Correct: same mean (6), A more spread → larger SD

Why other options are wrong

A: Means are equal (both 6) but standard deviations differ — A is more spread out

C: Means are actually equal, not different

D: Means are equal; and A has larger (not smaller) SD

E: Both medians are 6 (same) but B has SMALLER SD, not larger

⚠ Trap: Assuming equal means implies equal standard deviations

Strategy Tips

  • For missing-value mean: total needed = mean × n; subtract known values to find the missing one
  • Always sort before finding median — even if the list looks sorted, verify
  • Range and IQR measure spread; mean and median measure center — keep them separate
  • Standard deviation: more spread = larger SD; you never need to calculate it on ACT, only compare
  • For scatter plots, the line of best fit's slope tells you direction of association

Common pitfalls

Finding the mean when the question asks for the median

Not sorting the data before finding the median

Confusing range (max−min) with IQR (Q3−Q1)

Reading a data display: 30 seconds.

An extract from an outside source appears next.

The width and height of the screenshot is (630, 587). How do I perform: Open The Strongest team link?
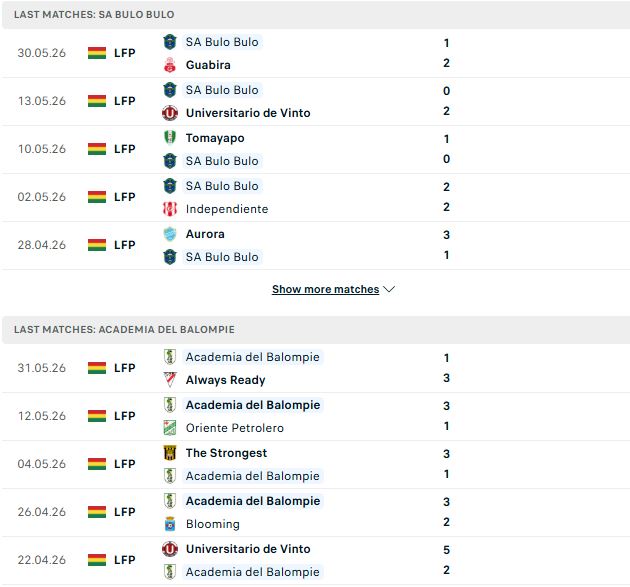226,453
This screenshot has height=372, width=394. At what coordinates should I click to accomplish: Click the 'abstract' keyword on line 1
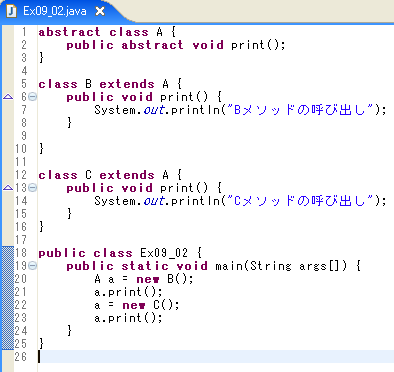pos(69,32)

Mean/median/mode calculation: 45 seconds. Missing-value mean: 60 seconds. Identify what each part is asking (center? spread? specific value?) before computing.

Summary

  • Mean = sum / n; to find a missing value, use sum = mean × n then subtract
  • Median requires sorted data; it is resistant to outliers unlike the mean
  • Standard deviation measures spread — you compare it, you don't calculate it on the ACT

You have 7 quiz scores with a current mean of 78. What score do you need on the 8th quiz to raise your mean to 80? Set up the equation using sum = mean × n.